## Exercise text
----

Levy is making a point that (i) legal reasoning and decision-making is not a simple application of a law to the facts of a controversy, (ii) ambiguity in the language of laws and the US Constitution is unavoidable but necessary for civil society, and (iii) the law changes over time to accommodate social change. Those three points are central to ALR, which is a process of evolution of the law over time. Although there are differences among scholars about exactly what ALR is, it is generally sees legal reasoning as a process where judges usually, but not always, decide a case on nonlegal grounds and then justify or rationalize their decision by reference to legal doctrines and the language of the applicable law.
Realism vs. formalism: The ALR vision of legal reasoning stands in contrast to legal formalism. Formalism holds that the process is a judge first resorting to the law and then applying the facts of the case to arrive at a decision in a case. Formalism recognizes that many legal principles are needed to account for all the decisions judges make. The core belief is that despite the complexity, there is an underlying logic to the myriad legal principles. The principles are both logically straightforward and easily applied to each case. Clearly, the quoted paragraph rejects formalism as the mechanism that applies to how judges decide cases. Former Supreme Court Justice Antonin Scalia was a prominent proponent of the branch of formalism called textualism.
Based on this reviewer’s professional experience with the law, judges decide on whatever process or mechanism they want when circumstances permit. That is particularly true for judges who are political ideologues and the issues at stake are core constitutional principles. Sometimes a law is not significantly ambiguous and the facts of the case make it all but necessary to decide on the basis of formalism. Most of the time, those cases settle out of court before the parties start formal in-court proceedings. Winners and losers in those cases are usually easy to spot, and going to court expends time and money. But for cases that do wind up being formally litigated, the process that ALR envisions is probably the process by which judges usually decide a case.
Levi was the first to recognize that if one ignores the easy cases, the distinctions between case law, statutory and constitutional cases decrease dramatically. That insight offered a different way to envision how the legal reasoning process actually operates.
Of the two opposing views, ALR is far better than formalism at accounting for the incremental changes in how laws are interpreted overt time. The changes tend to (i) accord with changing social norms, technology and the realities of how commerce is conducted, and (ii) the social impacts of changing technology and commerce. Levi is justified in asserting that “the mechanism is indispensable to peace in a community.”

----

## Data extract
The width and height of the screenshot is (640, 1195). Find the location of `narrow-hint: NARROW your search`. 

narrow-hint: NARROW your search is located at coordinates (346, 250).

----

## Assignment
Please name the former Supreme Court Justice whom the legal reasoning text calls a prominent proponent of textualism. The lines have nothing to do with this exercise.

## Answer section
Antonin Scalia